After this the ``update_dictionary()`` function must be called whenever the dictionary needs to be updated.
The function will check for updates and install them.
The downloaded dictionary can be accessed through the ``load_dictionary()`` function.
>>> import yajwiz
>>> yajwiz.update_dictionary()
>>> dictionary = yajwiz.load_dictionary()
>>> dictionary.version
'2021.03.18a'
Tokenization
------------
The library includes very simple tokenization.
>>> import yajwiz
>>> yajwiz.tokenize("Hegh neH chav qoH. qanchoHpa' qoH, Hegh qoH.")
[('WORD', 'Hegh'), ('SPACE', ' '), ('WORD', 'neH'), ('SPACE', ' '), ('WORD', 'chav'), ('SPACE', ' '), ('WORD', 'qoH'), ('PUNCT', '.'), ('SPACE', ' '), ('WORD', "qanchoHpa'"), ('SPACE', ' '), ('WORD', 'qoH'), ('PUNCT', ','), ('SPACE', ' '), ('WORD', 'Hegh'), ('SPACE', ' '), ('WORD', 'qoH'), ('PUNCT', '.')]
Morphological analysis
----------------------
The ``yajwiz.analyze`` function parses a word and returns a list of possible parses and a lot of extra information.

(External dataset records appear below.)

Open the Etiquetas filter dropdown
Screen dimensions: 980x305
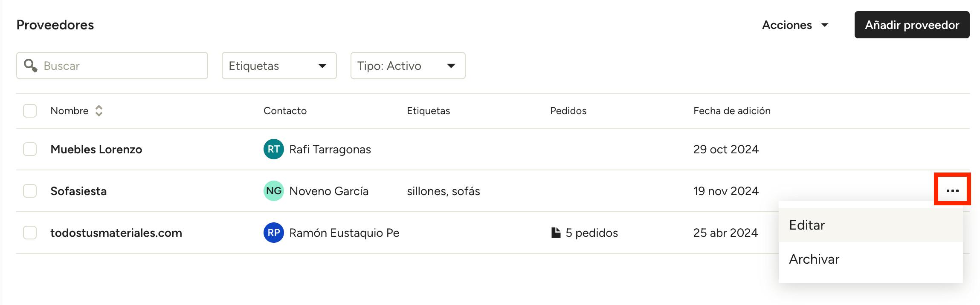(x=279, y=66)
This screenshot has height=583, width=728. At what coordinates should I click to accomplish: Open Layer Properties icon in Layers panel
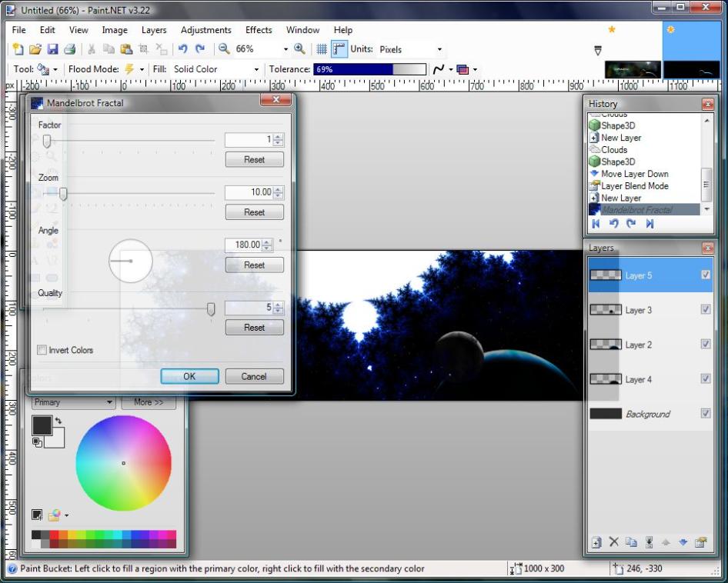[700, 542]
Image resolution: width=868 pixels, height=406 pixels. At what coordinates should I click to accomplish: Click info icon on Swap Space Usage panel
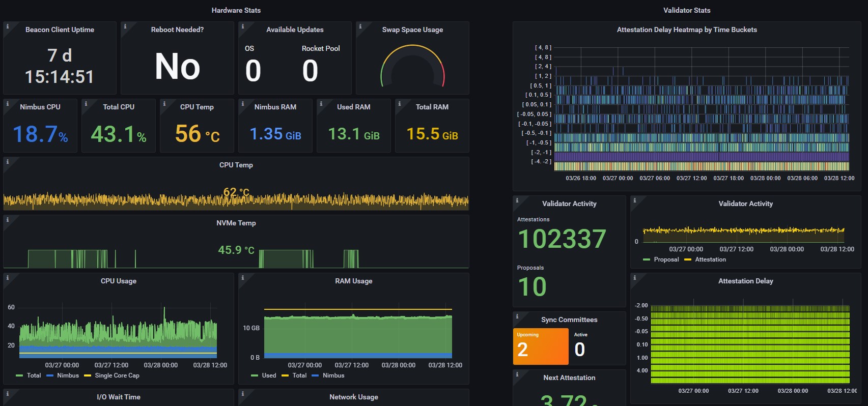coord(360,26)
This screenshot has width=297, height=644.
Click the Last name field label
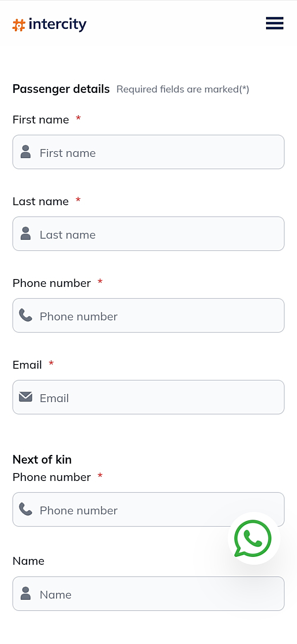[41, 201]
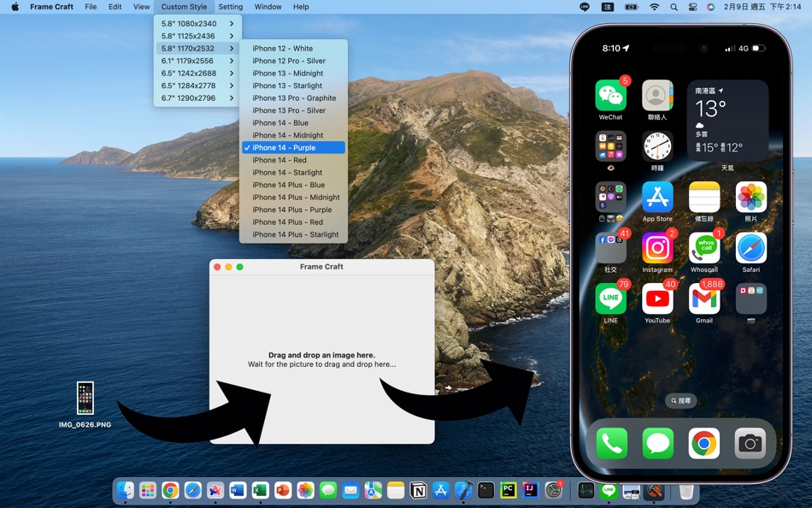812x508 pixels.
Task: Open Instagram on the iPhone screen
Action: [657, 248]
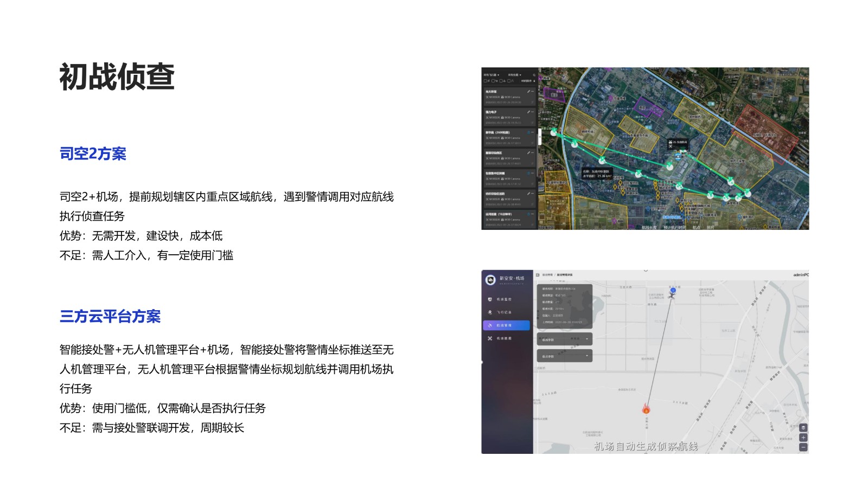
Task: Open the three-dot menu on the second route card
Action: 533,112
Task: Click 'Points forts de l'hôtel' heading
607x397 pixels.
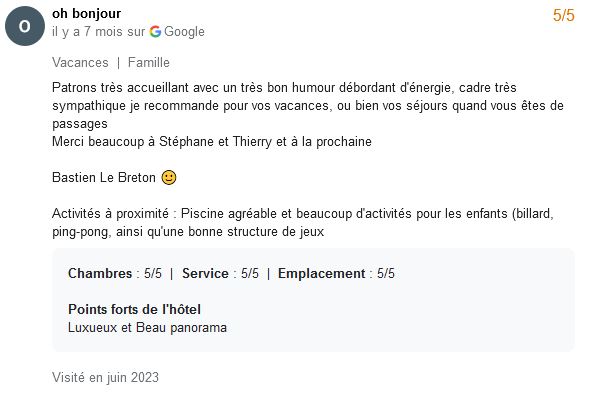Action: [134, 310]
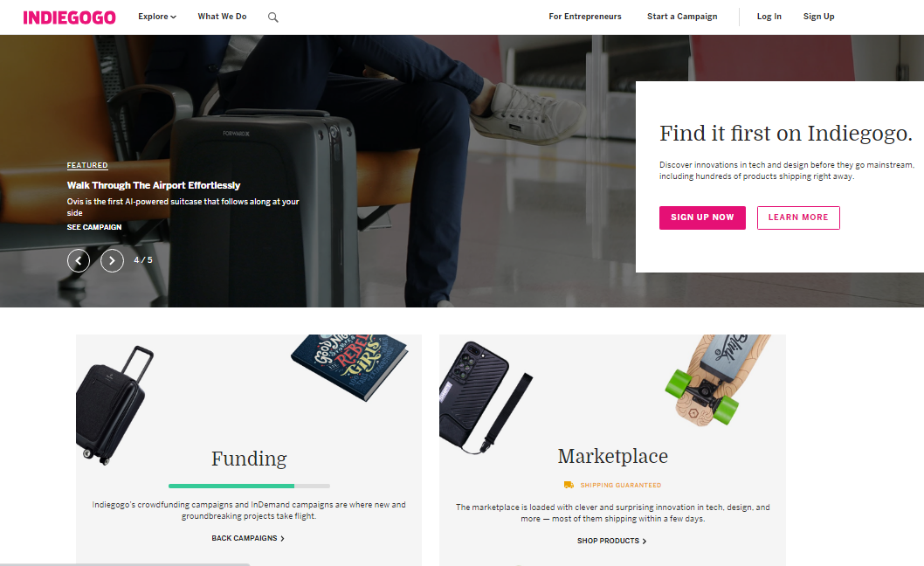Advance to next featured slide arrow
The width and height of the screenshot is (924, 566).
[112, 260]
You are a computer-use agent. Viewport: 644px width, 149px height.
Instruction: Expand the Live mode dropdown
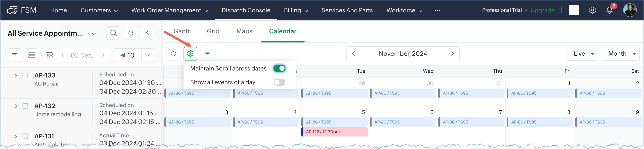[582, 54]
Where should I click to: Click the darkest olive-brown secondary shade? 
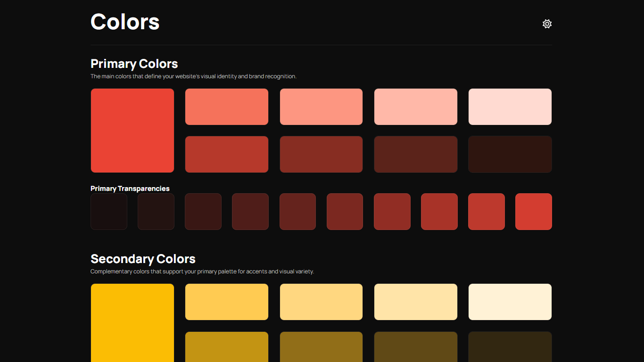click(510, 347)
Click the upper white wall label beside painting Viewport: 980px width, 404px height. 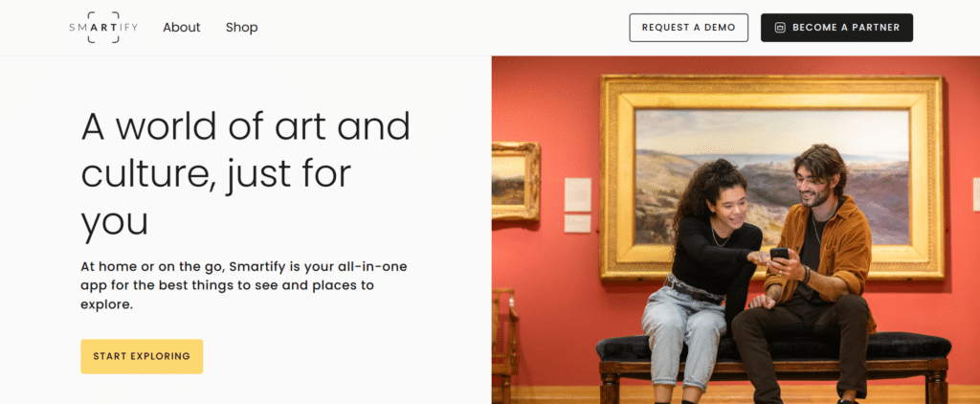coord(577,194)
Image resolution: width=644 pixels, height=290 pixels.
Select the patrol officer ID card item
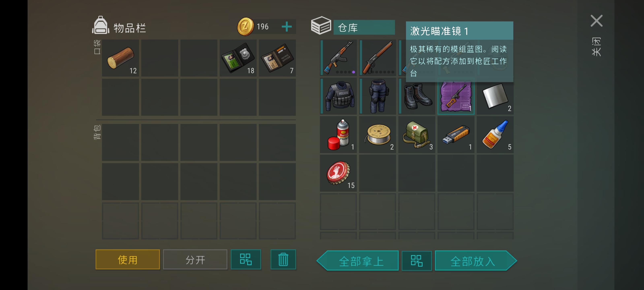(x=277, y=58)
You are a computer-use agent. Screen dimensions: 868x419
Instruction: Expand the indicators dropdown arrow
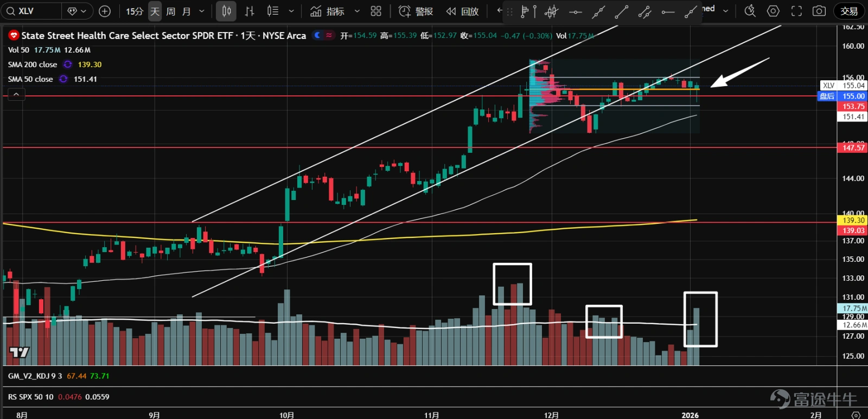[x=357, y=11]
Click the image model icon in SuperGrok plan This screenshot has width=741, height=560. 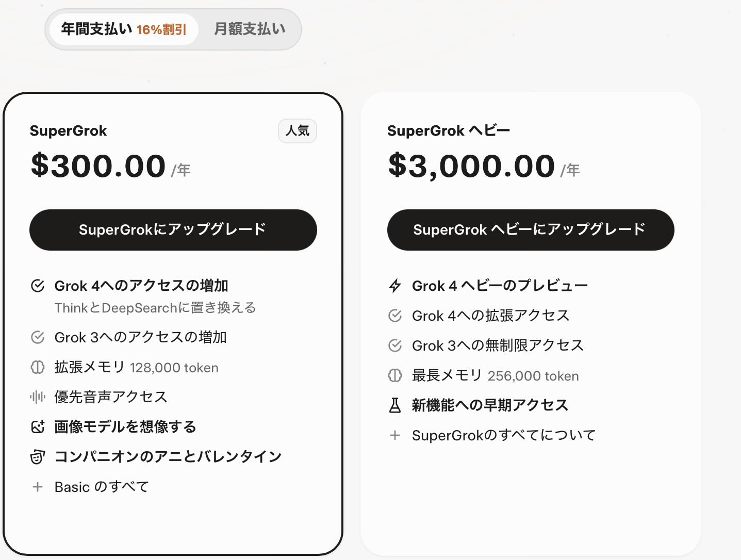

>>> yajwiz.analyze("yInwI'")
[{'BOQWIZ_ID': 'yIn:n',
'BOQWIZ_POS': 'n:klcp1',
'LEMMA': 'yIn',
'PARTS': ['yIn:n', "-wI':n"],
'POS': 'N',
'SUFFIX': {'N4': "-wI'"},
'UNGRAMMATICAL': 'ILLEGAL PLURAL OR POSSESSIVE SUFFIX',
'WORD': "yInwI'",
'XPOS': 'N',
'XPOS_GSUFF': 'N'},
{'BOQWIZ_ID': 'yIn:v',
'BOQWIZ_POS': 'v:t_c,klcp1',
'LEMMA': 'yIn',
'PARTS': ['yIn:v', "-wI':v"],
'POS': 'V',
'SUFFIX': {'V9': "-wI'"},
'WORD': "yInwI'",
'XPOS': 'VT',
'XPOS_GSUFF': "VT.wI'"}]
Currently the analyzer is very permissive and does allow using wrong plurals and possessive suffixes (eg. **yInwI'** instead of **yInwIj**). It will try to mark this kind of errors with ``'UNGRAMMATICAL': True``. It detects the following errors:
- Using **-pu'**, **-wI'**, **-lI'**, etc. when the noun is not a person noun
- Using **-Du'** when the noun is not a body part
- Using **-vIS** without using **-taH**
- Using **-lu'** with an illegal verb prefix
- Using intransitive verbs with prefixes indicating object
- Using **-ghach** without any other verb suffix
- Using aspect suffix with **-jaj**
There is also a simpler function ``yajwiz.split_to_morphemes``, that returns a set of tuples of strings (usually there will be only one tuple in the set):
>>> yajwiz.split_to_morphemes("yInwI'")
{('yIn', "-wI'")}
List of Parts of Speech
.......................
===== ===========
XPOS Explanation
===== ===========
VS Stative verb
VT Transitive verb
VI Intransitive verb
VA Transitive and intransitive verb
V? Verb with unknown transitivity
NL Person noun
NB Body part noun
PRON Pronoun (including **'Iv** and **nuq**: it is a noun that can function as a copula)
NUM Number
N Other noun
ADV Adverb
EXCL Exclamation
CONJ Conjunction
QUES Question word (other than **'Iv** and **nuq**)
UNK Unknown
===== ===========
Grammar checker
---------------
yajwI' can be used to find common grammar errors. You can either use the method ``yajwiz.grammar_check`` or the following command line interface:
.. code::
python -m yajwiz.grammar_check file.txt
CONLL-U files and POS tagger
----------------------------
CONLL-U files are a popular data format for storing annotated linguistic data.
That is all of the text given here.